Camunda, the leader in agentic automation, has released its 2026 State of Agentic Orchestration and Automation report. The findings show that while 71% of organizations now use AI agents, nearly three-quarters (73%) acknowledge a significant gap between their agentic AI vision and current reality. Only 11% of agentic AI use cases reached production in the past year, highlighting persistent barriers including risk, complexity, and skill shortages.
While experimentation with AI agents is widespread, trust issues continue to limit broader deployment. Organizations express high concern over insufficient controls, lack of visibility into AI decision-making, and regulatory compliance risks. As a result, most AI agents remain confined to low-risk, non-critical tasks such as summarization or question-answering, rather than being integrated into mission-critical, end-to-end business processes.
“The promise of agentic AI is undeniable, but trust remains the key barrier to adoption,” said Kurt Petersen, senior vice president, customer success at Camunda. “Right now, exercising caution with agentic AI means many organizations can’t move beyond pilots or isolated use cases. Without clear guardrails and visibility, agents will stay at the edge of the business. Once a foundation of trust is in place, agents can become powerful multipliers inside governed processes instead of siloed copilots or chatbots.”
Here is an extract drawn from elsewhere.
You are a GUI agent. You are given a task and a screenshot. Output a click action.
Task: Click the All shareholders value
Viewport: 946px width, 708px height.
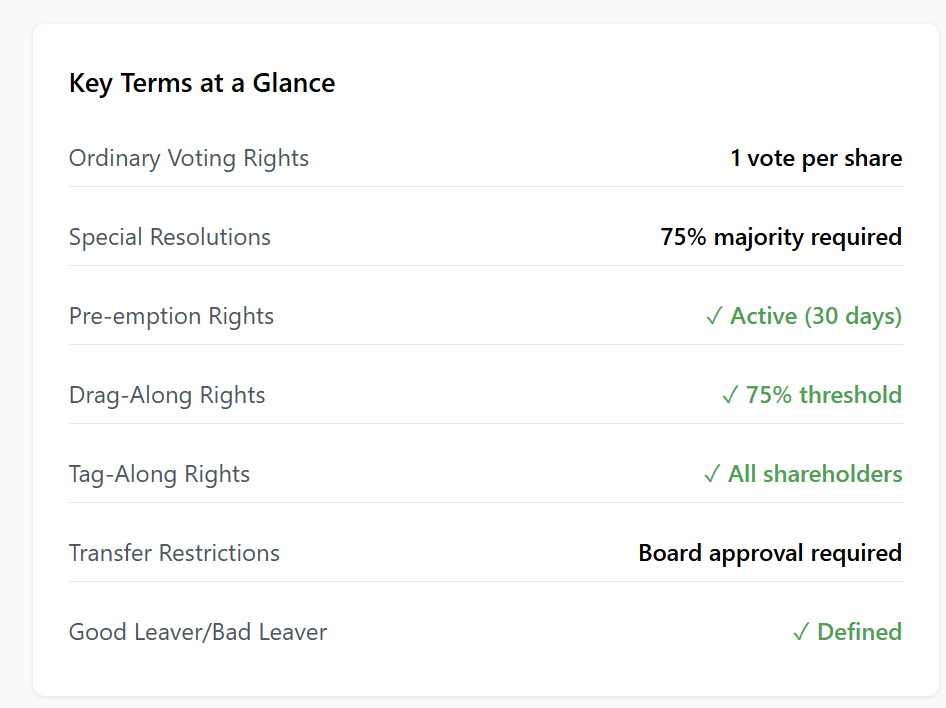click(x=815, y=474)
The report also shows strong progress in process automation overall. 95% of organizations report increased business growth from automation (up from 87% the previous year). On average, companies have automated 48% of their processes and expect to reach 64%. Nearly 80% plan to increase automation budgets, with spending projected to rise by an average of 20% over the next two years.
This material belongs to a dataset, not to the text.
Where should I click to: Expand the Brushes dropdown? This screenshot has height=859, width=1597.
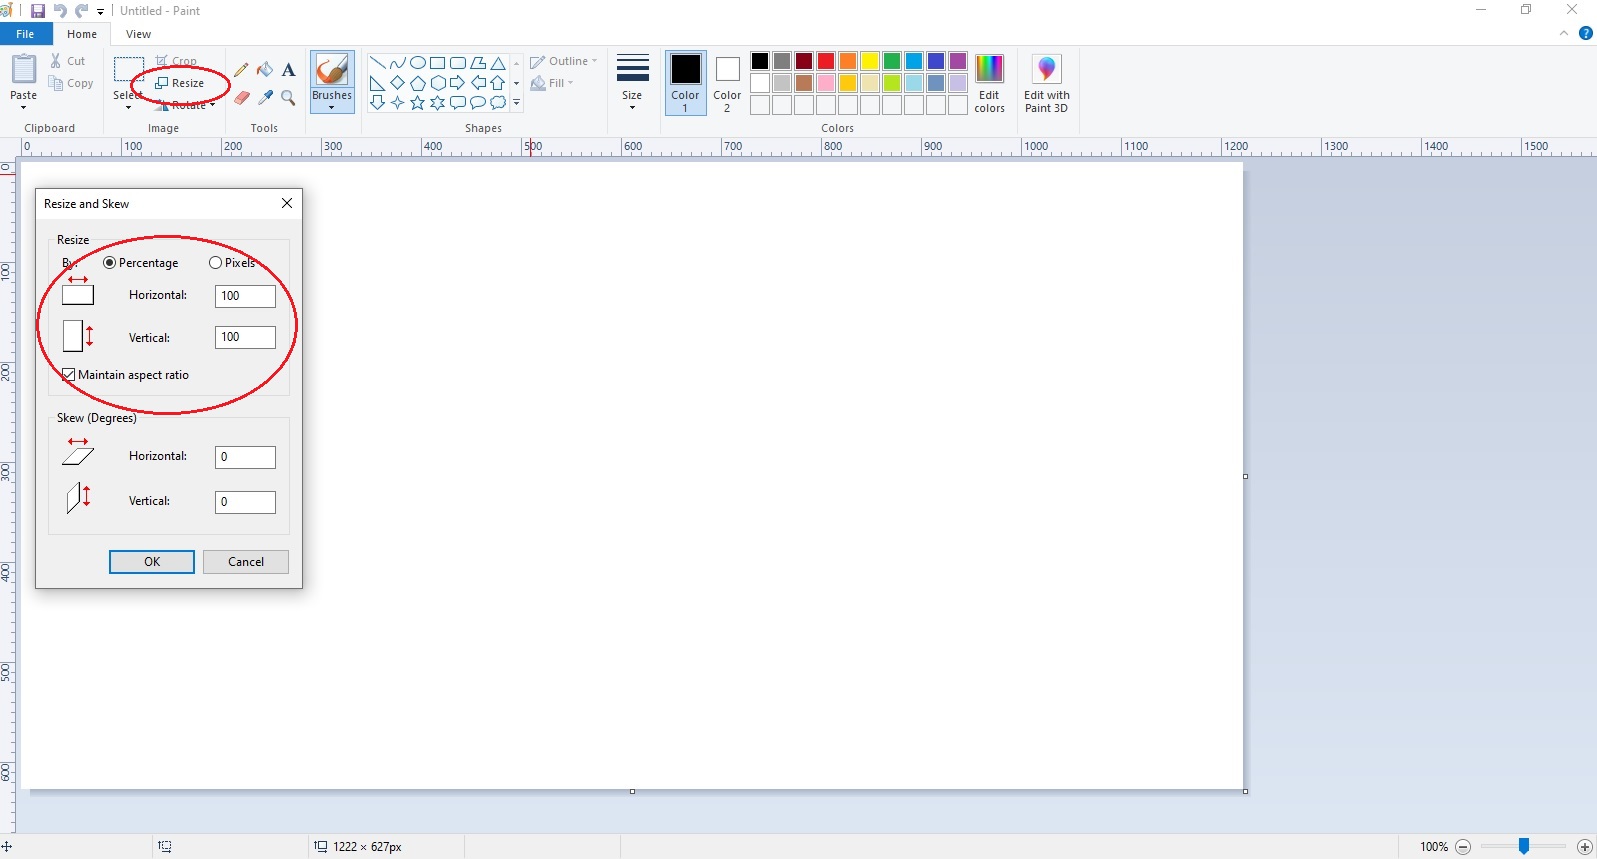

However, distributed technology stacks and a rapidly growing number of process endpoints create significant challenges. 76% of respondents report an exponential increase in endpoint volume and diversity, while 85% say they need better tools to manage intersections between processes.
The report emphasizes agentic orchestration—blending deterministic process orchestration with dynamic agent reasoning—as the key to unlocking full value from AI investments.
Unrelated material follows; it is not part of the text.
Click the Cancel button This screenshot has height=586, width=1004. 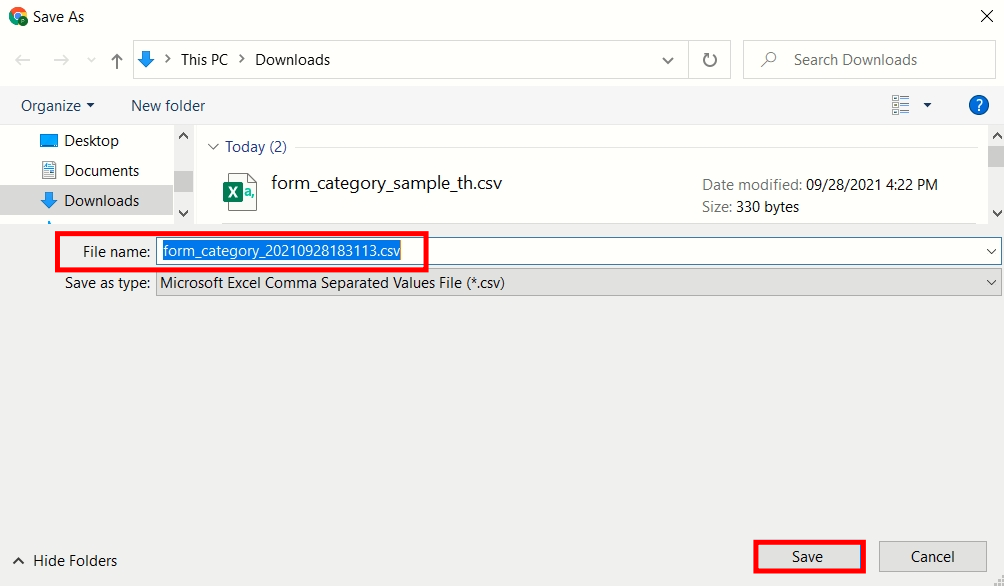click(x=932, y=557)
“Agentic orchestration, not standalone agents, is the key to closing the AI vision-reality gap,” added Petersen. “Deterministic orchestration has always established structured guardrails. By blending it with dynamic orchestration patterns to leverage reasoning across AI agents, people, and systems in end-to-end processes, enterprises can build a foundation for AI agents they truly trust. This is enterprise agentic automation in practice, and it is how organizations will turn today’s AI experiments into durable, business-critical capabilities.”